WHAT IS BEING ASKED → I'd like an exact copy of every line from the start of the entries below through the line containing "Open the oscilloscope graph icon", please.

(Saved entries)
++++++

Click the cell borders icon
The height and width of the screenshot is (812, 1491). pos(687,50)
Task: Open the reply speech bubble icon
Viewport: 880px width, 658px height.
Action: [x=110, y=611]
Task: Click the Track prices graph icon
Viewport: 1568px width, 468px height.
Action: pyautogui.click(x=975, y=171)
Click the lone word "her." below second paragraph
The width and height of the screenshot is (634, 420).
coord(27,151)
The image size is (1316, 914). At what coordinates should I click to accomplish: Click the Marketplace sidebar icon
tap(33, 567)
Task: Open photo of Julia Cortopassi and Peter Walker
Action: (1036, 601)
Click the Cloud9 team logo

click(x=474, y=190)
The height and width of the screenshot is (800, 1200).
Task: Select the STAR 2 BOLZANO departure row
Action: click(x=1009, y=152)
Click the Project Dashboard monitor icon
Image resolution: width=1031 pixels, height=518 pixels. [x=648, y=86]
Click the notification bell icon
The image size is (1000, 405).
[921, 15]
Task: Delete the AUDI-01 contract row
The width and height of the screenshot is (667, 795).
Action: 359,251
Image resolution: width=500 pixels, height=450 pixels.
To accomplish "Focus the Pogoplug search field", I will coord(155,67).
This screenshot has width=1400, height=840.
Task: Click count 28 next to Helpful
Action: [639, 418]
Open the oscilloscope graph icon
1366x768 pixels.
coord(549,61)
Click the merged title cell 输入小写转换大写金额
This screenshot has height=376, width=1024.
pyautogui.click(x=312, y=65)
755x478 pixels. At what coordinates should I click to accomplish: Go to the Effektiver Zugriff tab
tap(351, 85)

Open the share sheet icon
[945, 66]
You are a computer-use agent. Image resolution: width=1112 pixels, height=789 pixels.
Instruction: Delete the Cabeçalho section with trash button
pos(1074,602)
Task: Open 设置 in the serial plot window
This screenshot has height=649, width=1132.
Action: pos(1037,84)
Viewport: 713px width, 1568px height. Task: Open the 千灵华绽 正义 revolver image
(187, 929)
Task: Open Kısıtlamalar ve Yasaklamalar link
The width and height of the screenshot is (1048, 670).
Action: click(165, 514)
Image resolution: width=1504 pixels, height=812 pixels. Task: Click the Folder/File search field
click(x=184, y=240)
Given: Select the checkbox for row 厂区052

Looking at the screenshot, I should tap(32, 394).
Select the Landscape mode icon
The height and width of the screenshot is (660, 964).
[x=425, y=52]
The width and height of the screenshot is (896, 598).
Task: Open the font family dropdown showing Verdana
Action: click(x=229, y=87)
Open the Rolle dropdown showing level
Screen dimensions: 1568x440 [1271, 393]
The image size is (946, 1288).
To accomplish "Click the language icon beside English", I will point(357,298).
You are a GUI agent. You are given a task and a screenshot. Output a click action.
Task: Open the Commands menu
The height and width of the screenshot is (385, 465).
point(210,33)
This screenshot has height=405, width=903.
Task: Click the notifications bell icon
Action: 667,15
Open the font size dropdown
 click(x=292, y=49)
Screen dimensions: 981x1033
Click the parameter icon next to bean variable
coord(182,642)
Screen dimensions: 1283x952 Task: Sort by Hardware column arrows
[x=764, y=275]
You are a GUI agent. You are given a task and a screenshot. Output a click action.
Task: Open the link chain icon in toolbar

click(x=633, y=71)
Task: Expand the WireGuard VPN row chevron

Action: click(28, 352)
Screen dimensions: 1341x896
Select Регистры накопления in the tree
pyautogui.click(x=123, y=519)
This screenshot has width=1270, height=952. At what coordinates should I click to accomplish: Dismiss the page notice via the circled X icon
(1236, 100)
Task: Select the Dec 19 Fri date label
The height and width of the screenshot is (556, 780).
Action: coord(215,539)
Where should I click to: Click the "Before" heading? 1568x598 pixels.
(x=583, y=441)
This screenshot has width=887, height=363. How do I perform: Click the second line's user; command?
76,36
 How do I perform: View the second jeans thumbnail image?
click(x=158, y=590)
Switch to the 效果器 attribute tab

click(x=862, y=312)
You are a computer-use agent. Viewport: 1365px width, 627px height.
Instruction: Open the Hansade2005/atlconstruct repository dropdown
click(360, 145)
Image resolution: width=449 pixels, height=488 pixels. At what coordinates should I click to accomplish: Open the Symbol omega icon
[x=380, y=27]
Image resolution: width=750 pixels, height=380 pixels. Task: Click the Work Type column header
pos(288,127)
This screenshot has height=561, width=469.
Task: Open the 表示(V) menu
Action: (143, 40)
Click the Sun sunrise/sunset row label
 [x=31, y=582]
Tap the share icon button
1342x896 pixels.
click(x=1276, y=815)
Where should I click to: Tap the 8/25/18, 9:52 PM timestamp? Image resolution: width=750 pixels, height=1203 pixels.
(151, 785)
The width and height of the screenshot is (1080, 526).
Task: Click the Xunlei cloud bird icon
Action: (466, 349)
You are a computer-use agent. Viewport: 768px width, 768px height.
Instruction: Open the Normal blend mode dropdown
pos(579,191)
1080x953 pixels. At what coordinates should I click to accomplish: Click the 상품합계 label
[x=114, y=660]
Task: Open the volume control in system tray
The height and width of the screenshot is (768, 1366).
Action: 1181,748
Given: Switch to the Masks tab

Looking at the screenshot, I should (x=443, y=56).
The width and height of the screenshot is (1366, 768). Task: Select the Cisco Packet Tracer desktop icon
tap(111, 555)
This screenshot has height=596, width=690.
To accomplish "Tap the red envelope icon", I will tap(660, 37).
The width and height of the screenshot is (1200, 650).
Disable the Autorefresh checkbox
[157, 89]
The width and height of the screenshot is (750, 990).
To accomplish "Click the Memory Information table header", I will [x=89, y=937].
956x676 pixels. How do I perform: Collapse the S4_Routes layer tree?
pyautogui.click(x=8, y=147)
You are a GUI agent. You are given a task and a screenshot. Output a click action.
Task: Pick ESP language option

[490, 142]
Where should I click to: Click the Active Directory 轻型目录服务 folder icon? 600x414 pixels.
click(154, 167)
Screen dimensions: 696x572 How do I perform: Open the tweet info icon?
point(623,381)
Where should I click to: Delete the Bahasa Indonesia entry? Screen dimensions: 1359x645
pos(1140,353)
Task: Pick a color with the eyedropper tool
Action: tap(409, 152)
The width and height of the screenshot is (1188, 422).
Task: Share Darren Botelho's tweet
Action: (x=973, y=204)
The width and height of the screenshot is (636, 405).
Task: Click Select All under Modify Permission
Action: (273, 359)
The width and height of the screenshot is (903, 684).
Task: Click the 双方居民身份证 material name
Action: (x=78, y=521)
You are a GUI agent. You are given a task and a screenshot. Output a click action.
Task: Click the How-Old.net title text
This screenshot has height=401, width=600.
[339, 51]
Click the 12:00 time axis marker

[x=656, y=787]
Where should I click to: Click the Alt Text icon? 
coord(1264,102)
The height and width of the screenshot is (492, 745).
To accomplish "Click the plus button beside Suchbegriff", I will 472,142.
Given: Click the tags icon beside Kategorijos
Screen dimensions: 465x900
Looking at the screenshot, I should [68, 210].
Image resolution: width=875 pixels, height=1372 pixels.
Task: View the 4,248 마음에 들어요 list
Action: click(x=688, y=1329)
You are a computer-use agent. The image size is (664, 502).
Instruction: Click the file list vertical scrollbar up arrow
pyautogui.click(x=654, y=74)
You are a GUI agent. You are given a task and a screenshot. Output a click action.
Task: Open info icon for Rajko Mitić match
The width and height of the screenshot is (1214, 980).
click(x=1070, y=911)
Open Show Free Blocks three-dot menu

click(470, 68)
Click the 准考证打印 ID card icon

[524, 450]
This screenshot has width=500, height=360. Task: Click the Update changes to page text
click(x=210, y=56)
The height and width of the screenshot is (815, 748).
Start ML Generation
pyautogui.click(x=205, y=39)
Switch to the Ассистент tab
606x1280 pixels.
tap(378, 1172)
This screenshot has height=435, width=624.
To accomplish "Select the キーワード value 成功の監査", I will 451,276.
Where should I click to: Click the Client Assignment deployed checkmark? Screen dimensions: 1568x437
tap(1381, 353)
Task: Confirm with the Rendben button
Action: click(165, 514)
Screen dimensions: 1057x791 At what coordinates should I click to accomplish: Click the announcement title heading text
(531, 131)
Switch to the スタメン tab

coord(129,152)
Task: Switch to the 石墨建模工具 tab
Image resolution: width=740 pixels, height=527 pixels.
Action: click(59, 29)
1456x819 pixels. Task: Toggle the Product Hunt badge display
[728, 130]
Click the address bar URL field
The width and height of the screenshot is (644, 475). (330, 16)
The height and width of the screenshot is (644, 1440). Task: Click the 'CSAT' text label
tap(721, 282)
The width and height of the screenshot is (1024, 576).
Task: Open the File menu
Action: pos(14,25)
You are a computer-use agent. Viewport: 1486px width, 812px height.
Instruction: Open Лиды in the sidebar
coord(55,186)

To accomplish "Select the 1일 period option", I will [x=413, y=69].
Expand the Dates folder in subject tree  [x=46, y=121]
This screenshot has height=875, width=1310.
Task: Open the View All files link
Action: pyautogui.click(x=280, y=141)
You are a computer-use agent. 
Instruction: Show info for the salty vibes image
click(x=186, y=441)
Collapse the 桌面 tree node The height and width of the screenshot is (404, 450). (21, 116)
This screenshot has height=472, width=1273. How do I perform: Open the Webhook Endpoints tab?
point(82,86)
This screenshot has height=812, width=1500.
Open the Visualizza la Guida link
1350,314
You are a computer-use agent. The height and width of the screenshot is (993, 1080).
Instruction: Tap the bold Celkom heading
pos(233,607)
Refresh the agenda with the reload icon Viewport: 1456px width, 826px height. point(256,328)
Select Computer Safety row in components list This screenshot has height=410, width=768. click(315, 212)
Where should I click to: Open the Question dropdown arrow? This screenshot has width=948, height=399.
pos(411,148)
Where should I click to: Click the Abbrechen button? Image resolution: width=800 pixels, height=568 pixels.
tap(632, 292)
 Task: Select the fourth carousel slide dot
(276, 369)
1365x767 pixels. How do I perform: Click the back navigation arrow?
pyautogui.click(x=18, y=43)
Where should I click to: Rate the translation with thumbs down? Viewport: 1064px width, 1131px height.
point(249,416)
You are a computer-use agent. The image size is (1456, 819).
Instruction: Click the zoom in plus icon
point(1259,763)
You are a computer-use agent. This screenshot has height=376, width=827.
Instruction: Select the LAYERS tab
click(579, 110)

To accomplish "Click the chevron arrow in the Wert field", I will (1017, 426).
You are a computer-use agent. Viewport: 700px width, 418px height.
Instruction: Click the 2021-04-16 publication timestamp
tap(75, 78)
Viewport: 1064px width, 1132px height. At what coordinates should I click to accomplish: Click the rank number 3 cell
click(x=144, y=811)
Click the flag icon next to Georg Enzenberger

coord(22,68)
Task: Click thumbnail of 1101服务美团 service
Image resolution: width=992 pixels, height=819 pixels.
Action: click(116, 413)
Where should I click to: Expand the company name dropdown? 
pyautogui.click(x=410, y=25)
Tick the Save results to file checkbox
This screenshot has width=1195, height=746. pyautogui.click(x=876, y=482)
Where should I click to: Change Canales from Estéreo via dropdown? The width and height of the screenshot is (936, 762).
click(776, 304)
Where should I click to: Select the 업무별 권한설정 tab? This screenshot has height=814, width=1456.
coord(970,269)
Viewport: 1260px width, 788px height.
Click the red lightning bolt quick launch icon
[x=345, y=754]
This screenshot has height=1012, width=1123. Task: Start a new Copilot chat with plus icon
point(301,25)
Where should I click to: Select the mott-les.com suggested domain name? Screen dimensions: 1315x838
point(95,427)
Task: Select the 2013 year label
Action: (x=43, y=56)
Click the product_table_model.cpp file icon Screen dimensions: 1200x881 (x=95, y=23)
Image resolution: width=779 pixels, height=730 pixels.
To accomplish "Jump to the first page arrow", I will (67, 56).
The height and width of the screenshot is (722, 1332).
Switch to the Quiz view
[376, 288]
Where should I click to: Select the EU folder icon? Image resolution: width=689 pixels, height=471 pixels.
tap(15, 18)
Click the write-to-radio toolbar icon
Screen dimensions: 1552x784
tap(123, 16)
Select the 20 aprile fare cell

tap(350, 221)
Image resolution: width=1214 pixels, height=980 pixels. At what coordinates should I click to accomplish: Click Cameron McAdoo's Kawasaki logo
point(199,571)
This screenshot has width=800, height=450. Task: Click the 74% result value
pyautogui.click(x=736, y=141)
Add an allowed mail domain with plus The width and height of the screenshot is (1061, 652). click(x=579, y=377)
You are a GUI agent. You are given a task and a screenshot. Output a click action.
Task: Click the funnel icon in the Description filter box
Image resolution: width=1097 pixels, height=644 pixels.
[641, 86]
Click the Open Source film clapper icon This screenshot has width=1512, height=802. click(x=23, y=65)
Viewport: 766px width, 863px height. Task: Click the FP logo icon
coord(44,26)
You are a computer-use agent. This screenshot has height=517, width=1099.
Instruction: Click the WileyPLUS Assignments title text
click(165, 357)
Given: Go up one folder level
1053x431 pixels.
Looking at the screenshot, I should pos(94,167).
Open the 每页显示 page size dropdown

++++++

THE ANSWER →
Click the cell borders icon
The height and width of the screenshot is (812, 1491). pos(687,50)
Task: Open the reply speech bubble icon
Viewport: 880px width, 658px height.
Action: [x=110, y=611]
Task: Click the Track prices graph icon
Viewport: 1568px width, 468px height.
Action: pyautogui.click(x=975, y=171)
Click the lone word "her." below second paragraph
The width and height of the screenshot is (634, 420).
coord(27,151)
The image size is (1316, 914). At what coordinates should I click to accomplish: Click the Marketplace sidebar icon
tap(33, 567)
Task: Open photo of Julia Cortopassi and Peter Walker
Action: (1036, 601)
Click the Cloud9 team logo

click(x=474, y=190)
The height and width of the screenshot is (800, 1200).
Task: Select the STAR 2 BOLZANO departure row
Action: click(x=1009, y=152)
Click the Project Dashboard monitor icon
Image resolution: width=1031 pixels, height=518 pixels. [x=648, y=86]
Click the notification bell icon
The image size is (1000, 405).
[921, 15]
Task: Delete the AUDI-01 contract row
The width and height of the screenshot is (667, 795).
Action: 359,251
Image resolution: width=500 pixels, height=450 pixels.
To accomplish "Focus the Pogoplug search field", I will coord(155,67).
This screenshot has width=1400, height=840.
Task: Click count 28 next to Helpful
Action: [639, 418]
Open the oscilloscope graph icon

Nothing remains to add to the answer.